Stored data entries
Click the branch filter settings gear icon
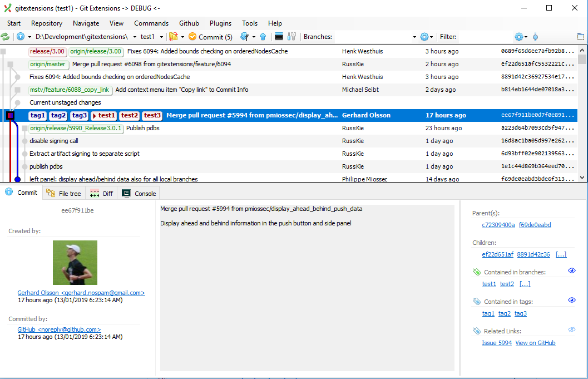 (424, 37)
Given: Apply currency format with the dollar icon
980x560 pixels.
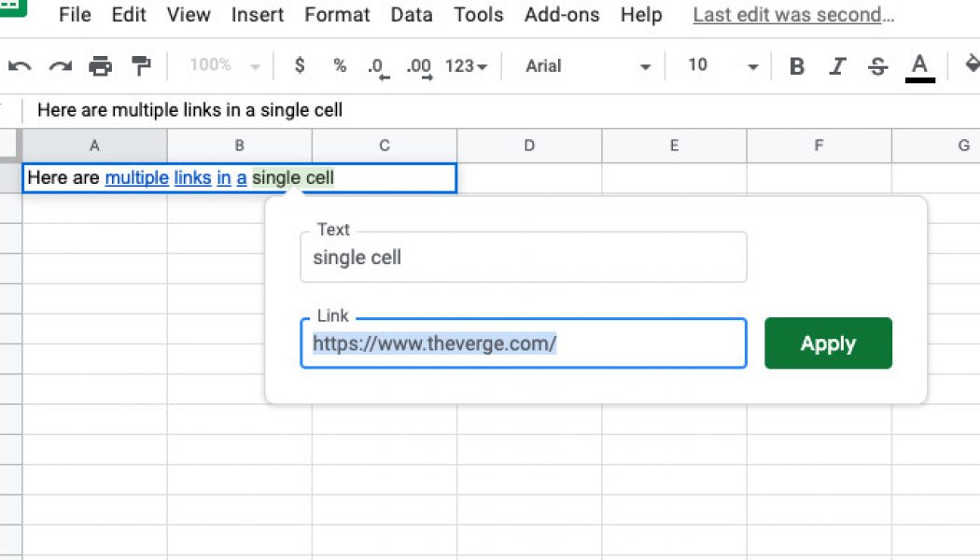Looking at the screenshot, I should [x=298, y=65].
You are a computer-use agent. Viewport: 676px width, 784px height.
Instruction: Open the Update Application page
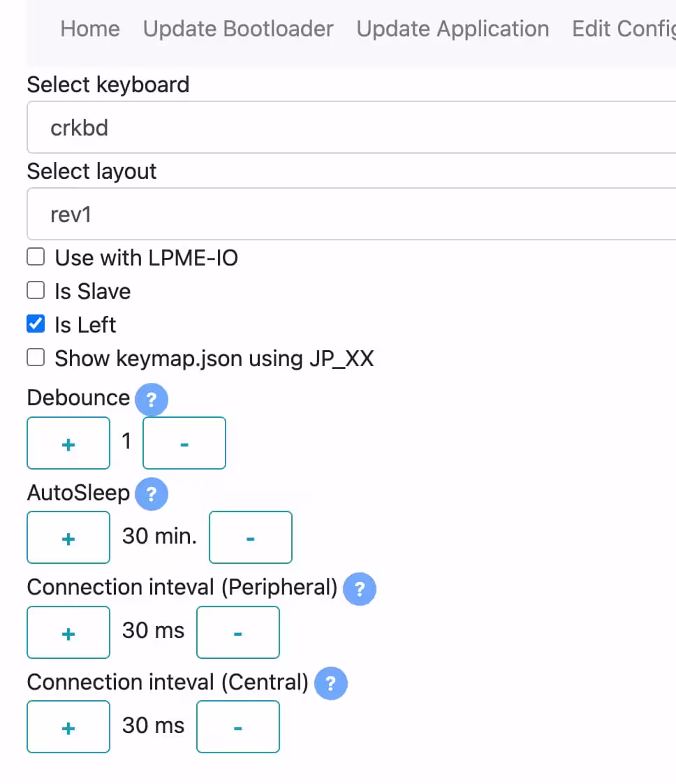(x=453, y=29)
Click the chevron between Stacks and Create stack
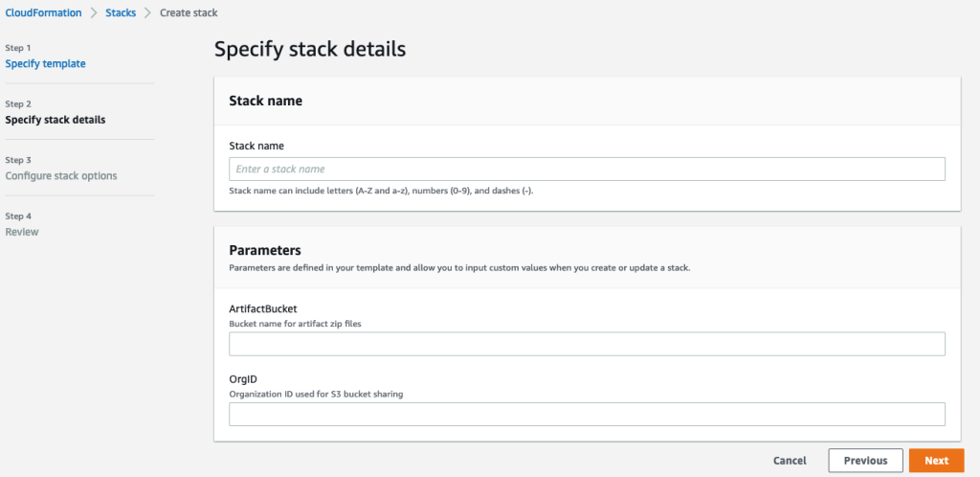980x477 pixels. (x=147, y=13)
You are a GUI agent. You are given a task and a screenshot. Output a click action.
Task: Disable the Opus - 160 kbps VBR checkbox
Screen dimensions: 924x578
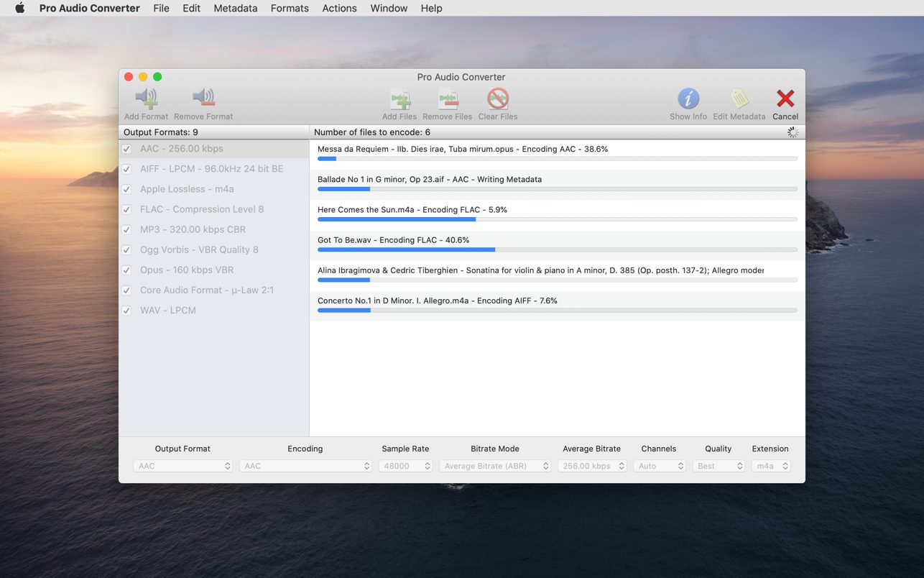(x=126, y=270)
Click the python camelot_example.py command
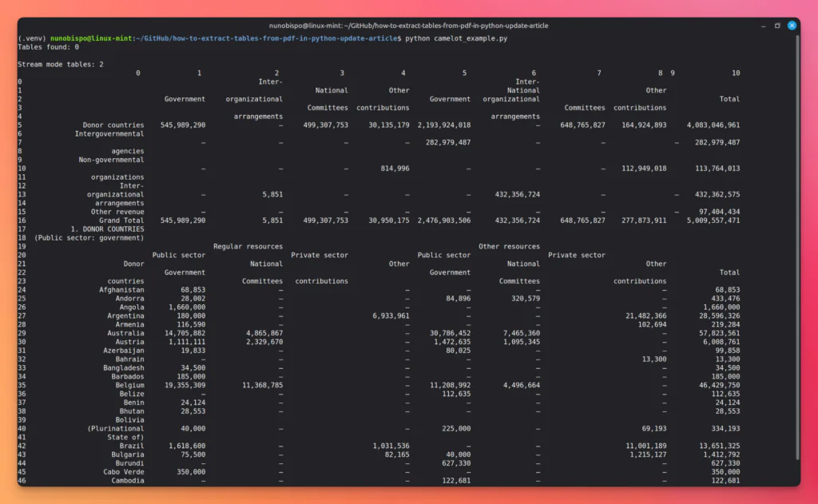Image resolution: width=818 pixels, height=504 pixels. coord(456,38)
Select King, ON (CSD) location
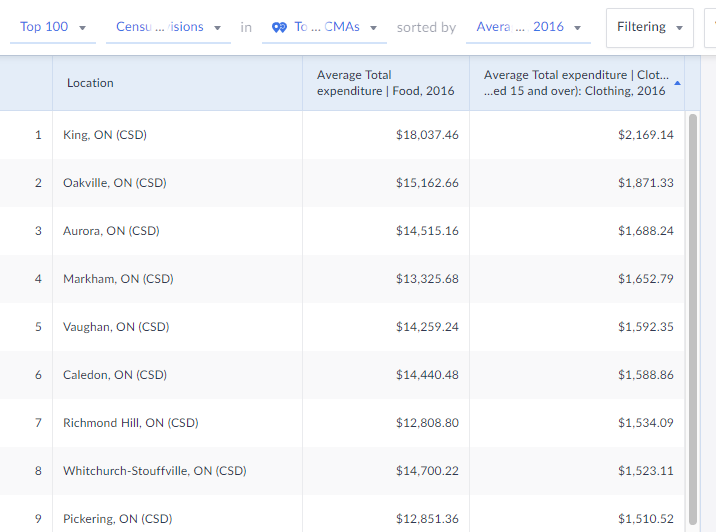 [x=104, y=135]
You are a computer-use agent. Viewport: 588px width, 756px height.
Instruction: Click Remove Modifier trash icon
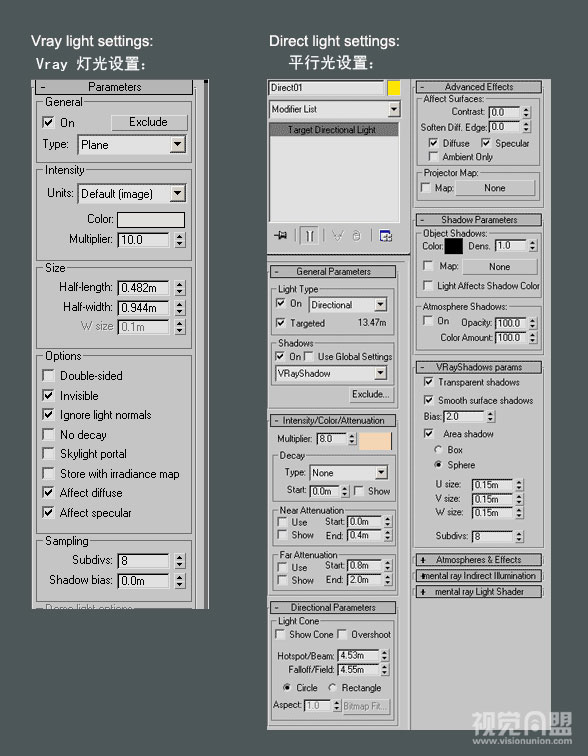(356, 236)
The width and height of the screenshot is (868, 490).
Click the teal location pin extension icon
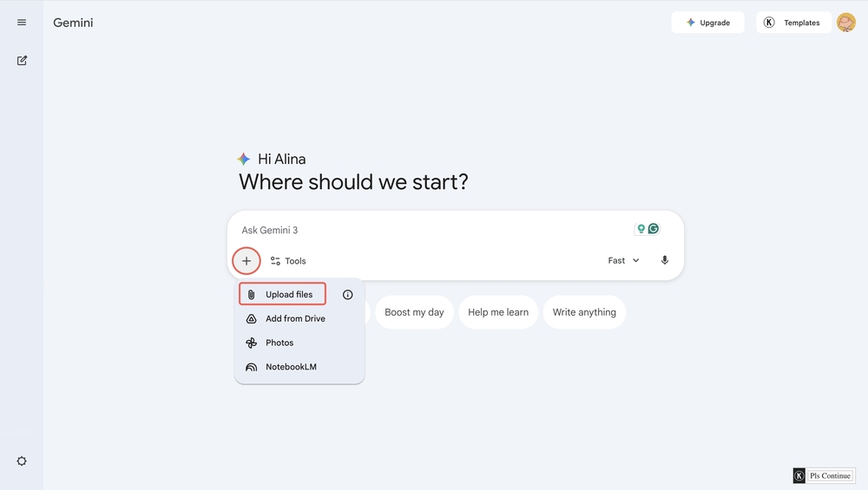tap(641, 229)
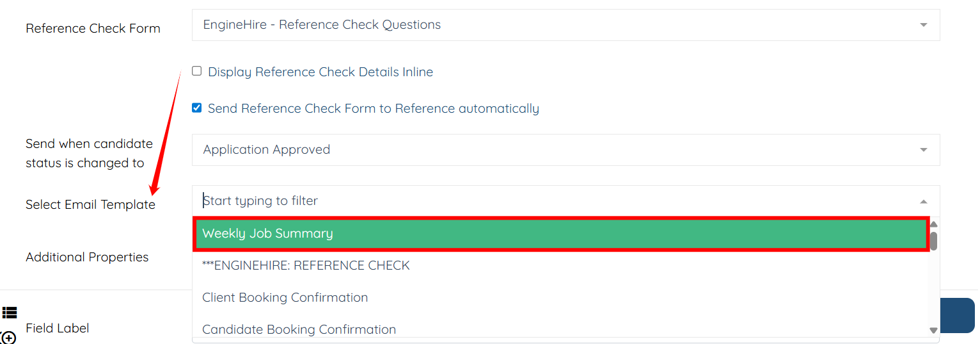
Task: Choose ***ENGINEHIRE: REFERENCE CHECK template
Action: coord(306,265)
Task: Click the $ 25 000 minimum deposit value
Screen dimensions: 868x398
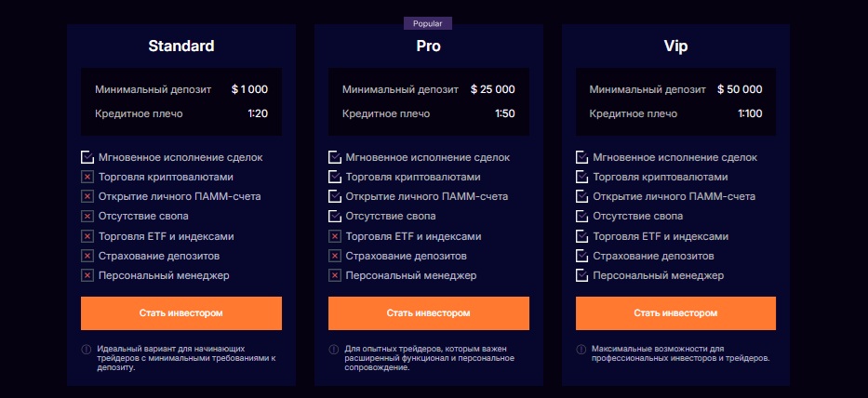Action: pos(492,90)
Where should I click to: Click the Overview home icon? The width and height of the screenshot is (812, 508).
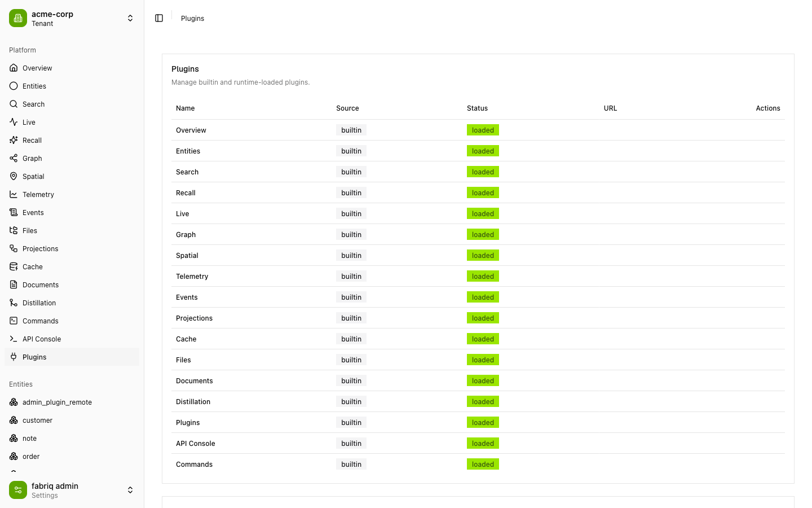[14, 68]
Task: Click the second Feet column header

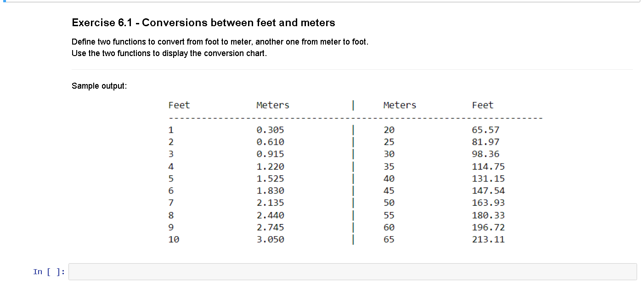Action: 483,105
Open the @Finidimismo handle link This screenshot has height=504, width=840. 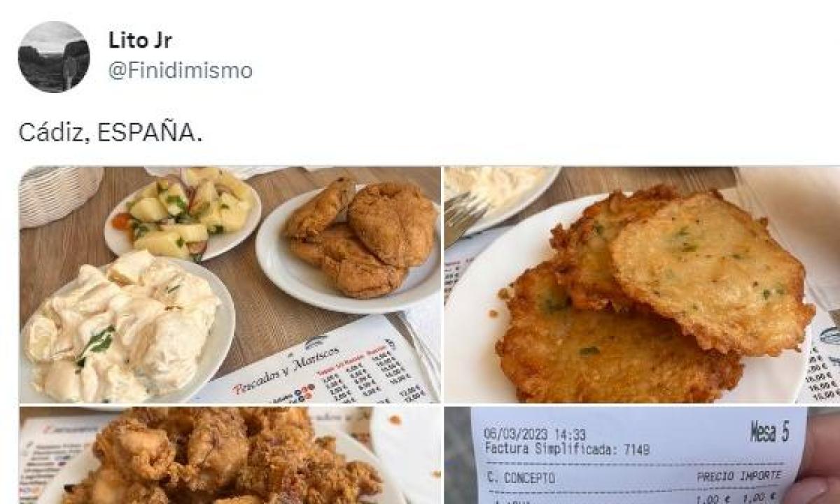(180, 71)
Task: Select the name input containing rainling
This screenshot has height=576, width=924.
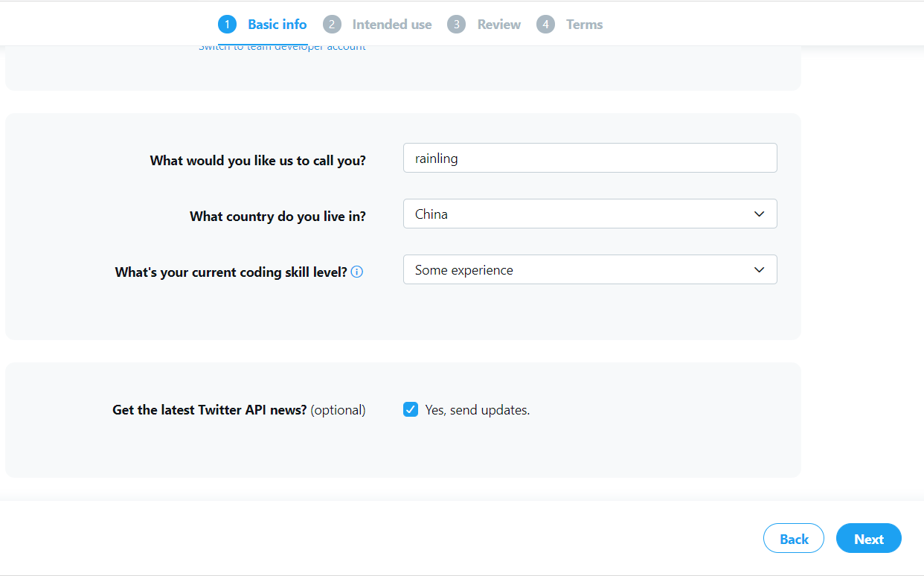Action: coord(590,158)
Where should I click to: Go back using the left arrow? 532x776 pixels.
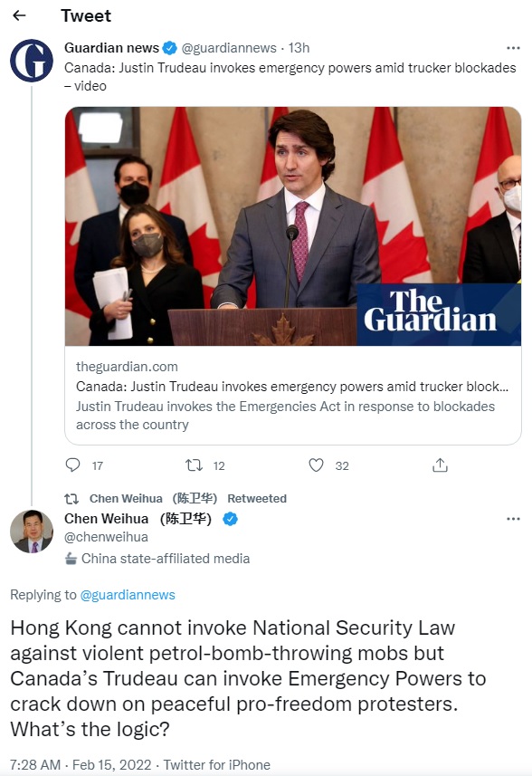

EXERCISE BRIEF
When you find the line that contains "Task: Select the", retype it and every line after it through the end of the data above, exactly, with no pictures.

WRITTEN ANSWER
Task: Select the name input containing rainling
This screenshot has height=576, width=924.
Action: coord(590,158)
Where should I click to: Go back using the left arrow? 532x776 pixels.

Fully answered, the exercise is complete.